A test-firing of the Sejil-2 missile at an undisclosed location in Iran on May 20.

A test-firing of the Sejil-2 missile at an undisclosed location in Iran on May 20.

TEHRAN (Reuters) -- Iran successfully test-fired a long-range, improved Sejil-2 missile today, state television reported, in an announcement that added to tension with the West.

British Prime Minister Gordon Brown said the launch underlined the case for tougher sanctions against Tehran.

Al-Alam, Iran's Arabic-language satellite television, said the two-stage, solid fuel Sejil missile had a longer range than the Islamic republic's Shahab model.

Iranian officials have in the past said the Shahab-3 missile can reach targets up to 2,000 kilometers away. Such a range would put Israel and U.S. bases in the Persian Gulf within reach.

The missile test coincides with increased tension over Iran's nuclear program, which the West fears is aimed at making bombs. Iran denies the charge.

Neither Israel nor the United States have ruled out military action if diplomacy fails to resolve the dispute. Iran has vowed to retaliate for any attack.

State television showed a missile launched from desert-like terrain soaring into the sky with a long vapor trail.

Press TV, Iran's English-language television station, said of the test: "The missile hit its target."

****************************************

WHAT TO WORK ON: Can you copy out the whole report on Iran's Sejil-2 missile test word for word?

****************************************

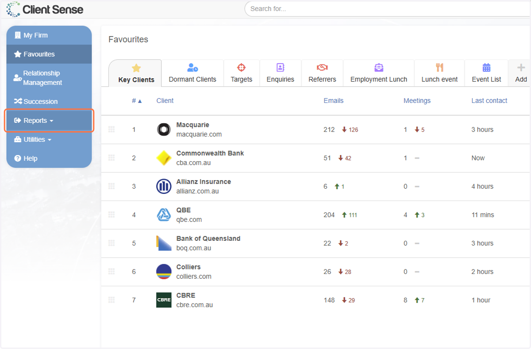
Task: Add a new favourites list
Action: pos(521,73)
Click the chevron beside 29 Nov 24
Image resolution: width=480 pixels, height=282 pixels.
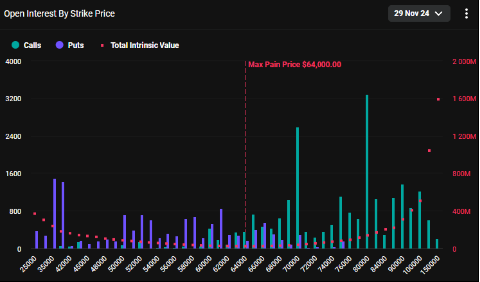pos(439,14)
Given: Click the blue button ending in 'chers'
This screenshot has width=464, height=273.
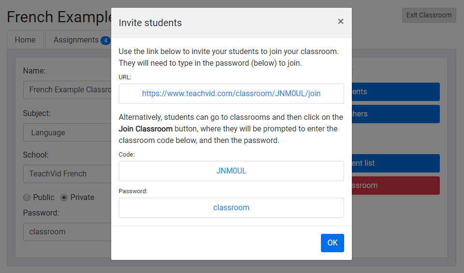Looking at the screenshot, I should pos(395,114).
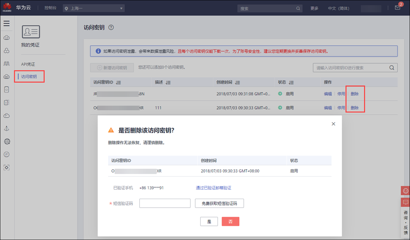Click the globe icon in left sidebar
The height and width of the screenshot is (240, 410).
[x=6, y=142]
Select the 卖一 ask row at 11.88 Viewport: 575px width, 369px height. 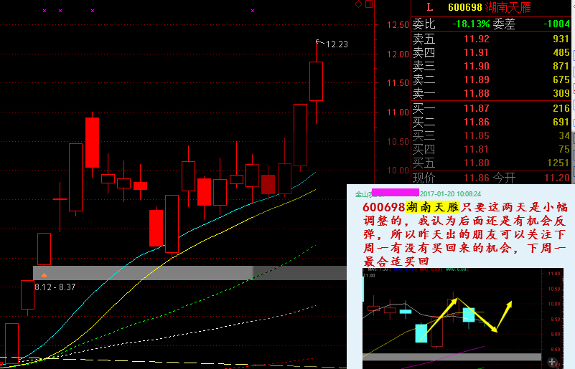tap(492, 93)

****************************************

SOLUTION FOR THIS EXERCISE:
A test-firing of the Sejil-2 missile at an undisclosed location in Iran on May 20.

A test-firing of the Sejil-2 missile at an undisclosed location in Iran on May 20.

TEHRAN (Reuters) -- Iran successfully test-fired a long-range, improved Sejil-2 missile today, state television reported, in an announcement that added to tension with the West.

British Prime Minister Gordon Brown said the launch underlined the case for tougher sanctions against Tehran.

Al-Alam, Iran's Arabic-language satellite television, said the two-stage, solid fuel Sejil missile had a longer range than the Islamic republic's Shahab model.

Iranian officials have in the past said the Shahab-3 missile can reach targets up to 2,000 kilometers away. Such a range would put Israel and U.S. bases in the Persian Gulf within reach.

The missile test coincides with increased tension over Iran's nuclear program, which the West fears is aimed at making bombs. Iran denies the charge.

Neither Israel nor the United States have ruled out military action if diplomacy fails to resolve the dispute. Iran has vowed to retaliate for any attack.

State television showed a missile launched from desert-like terrain soaring into the sky with a long vapor trail.

Press TV, Iran's English-language television station, said of the test: "The missile hit its target."